Admittedly, the evidence to back up this claim is less than scientific. DeLand said that while Dosist customers have shared that the company’s CBN-containing gummies improve their sleep, “CBN studies are still underway.”

The research on CBN is lacking

Not all brands are sold on the merits of CBN as an additive. While CV Science’s +PlusCBD brand creates a product aimed at helping their customers fall asleep faster, they have yet to incorporate CBN into anything they produce. The company’s medical advisor, Dr. Michael Lewis, MD, noted the risks associated with experimenting with new cannabinoids you may not have previously experienced.

“[The company has] not yet produced a CBN product due to the lack of published research,” Lewis said. “When additional peer-reviewed studies become available, the company could potentially develop a product that leverages CBN’s unique effects.”

The caution is due to a lack of scientific consensus. “Clinical research on CBN and its effects is still an emerging field compared to other cannabinoids,” Lewis said. “It is essential to review a brand’s claims before selecting a product.
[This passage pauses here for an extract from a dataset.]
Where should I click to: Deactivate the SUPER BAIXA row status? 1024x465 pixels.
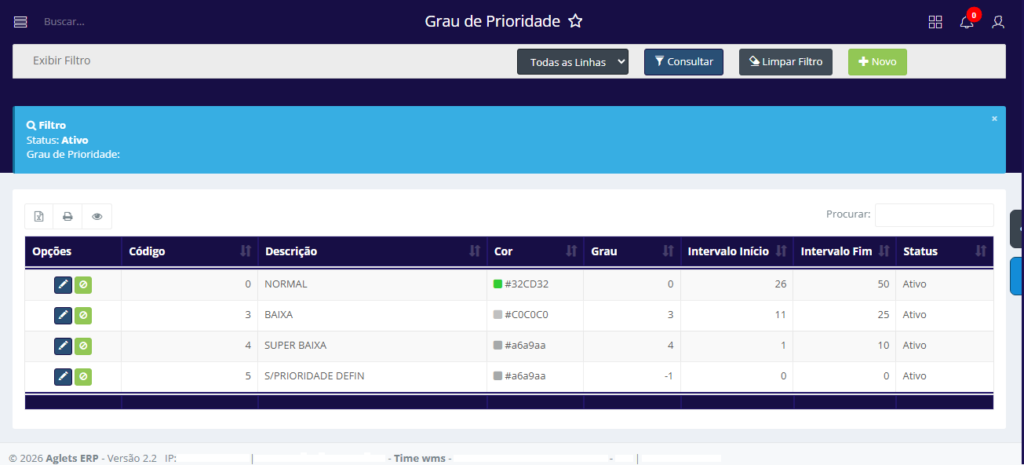coord(84,346)
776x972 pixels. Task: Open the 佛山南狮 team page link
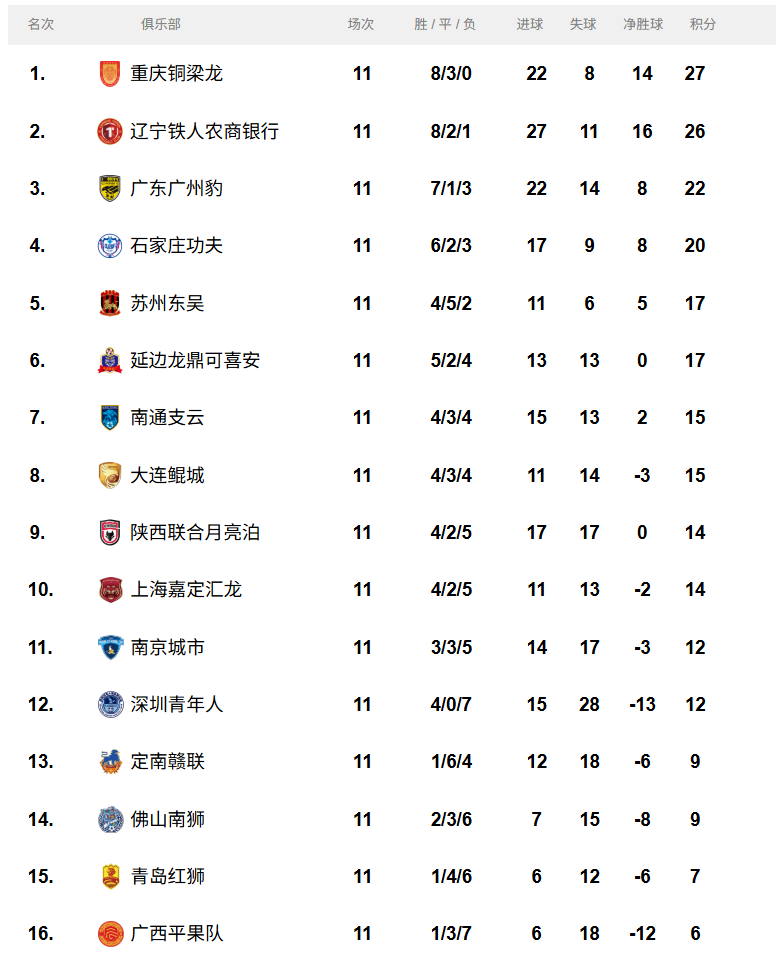(167, 819)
Preliminary research shows it to be a highly promising cannabinoid with a variety of uses. Still, further research is required to raise CBN to the same level as other major cannabinoids, like THC or CBD.”

CV Sciences’ +PlusCBD sleep gummies, Lewis noted, include sleep-aid ingredients that have been clinically studied, including melatonin and magnolia bark.

All weed can make you sleepy

For the weed-sensitive, a low tolerance for any cannabinoids will render cannabis a sleep aid if you’re not careful. The hundreds of other substances in any given flower—including flavonoids, terpenes, lipids, and other phytochemicals—will affect your experience, as will your body’s particular constitution and other substances you may have consumed, like caffeine and alcohol. Cannabis is a reliable sleep aid for many, but it isn’t typically something to throw at a random sleepless night like a cure-all.